It would a long walk for him if he did get pulled.... From what I overheard he lives about ten miles away. And even if he were to say something I'll tell him that he's a prick for getting in his motor after three pints. 

If he got pulled up and failed a breathalyzer I wouldn't expect him to be going anywhere other than a police station, no?

Out of interest how did you report him, you took down his resignation and phoned 999? 

The only time I have ever reported anyone was many years ago when whilst driving I saw a guy literally unable to stand up and on his hands and knees on the pavement next to a car. 

I stopped and got out of my car to help him and the first thing he said was "are you a policeman?", that's when I realised that he was intending to get in and drive the car.

About half a mile along the same road in the direction I was going in I knew there was a police station so I jumped into my car drove up there and rushed into the police station explaining what I had witnessed. 

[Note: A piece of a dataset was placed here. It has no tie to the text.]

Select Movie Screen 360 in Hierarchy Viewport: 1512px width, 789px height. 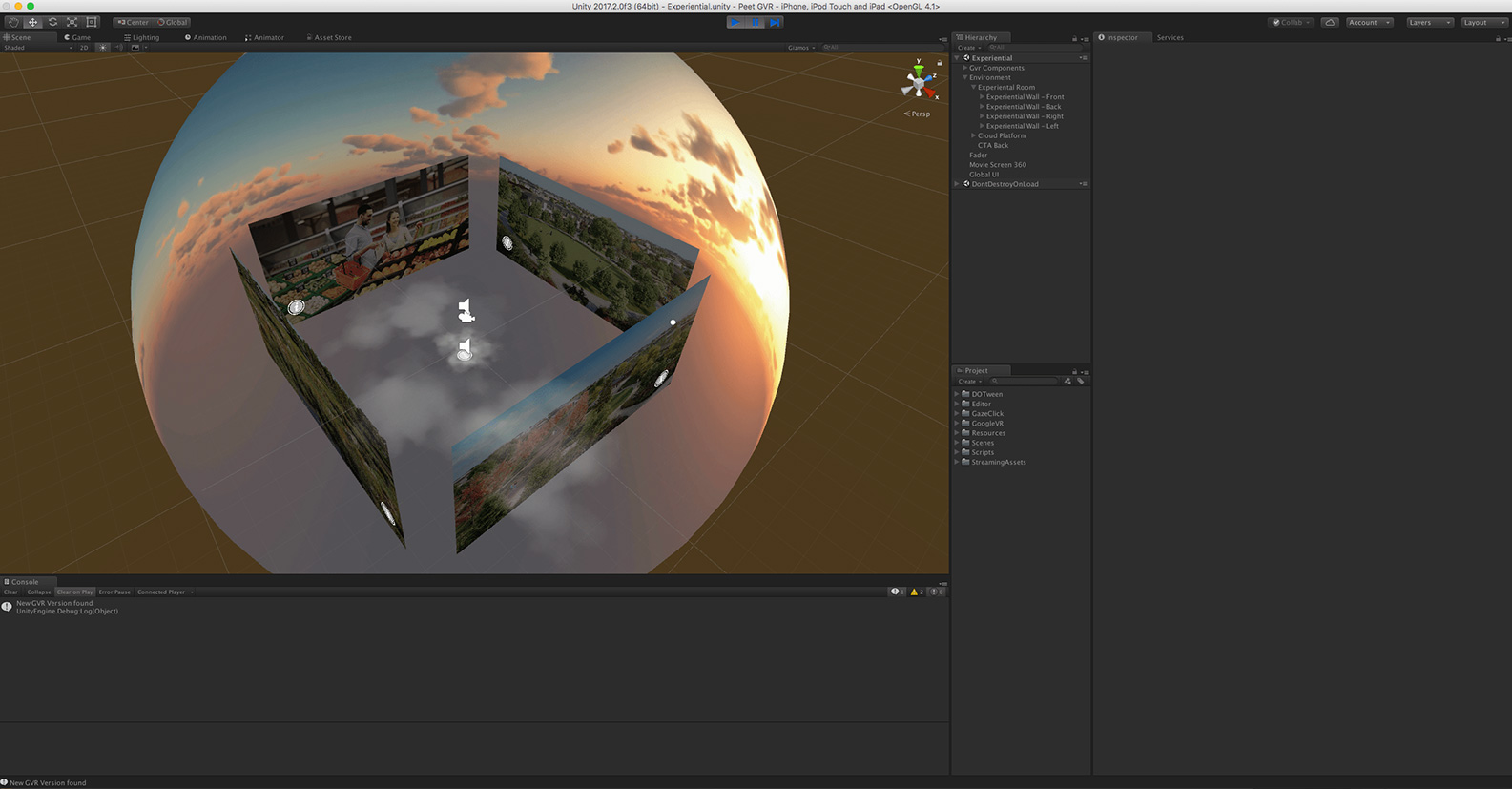998,165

There were about 2 or 3 coppers there and they seemed to treat it as if it was some sort of wind-up and they just appeared to humour me without showing any urgency in dealing with the issue. So I just left it to them feeling that I at least had done my bit.

In hindsight I should have taken the car keys off the geezer and that at least would have both stopped him and backed up my story with the police. But everything happened so quickly and I had never been faced with a similar situation before so it just didn't occur to me at the time.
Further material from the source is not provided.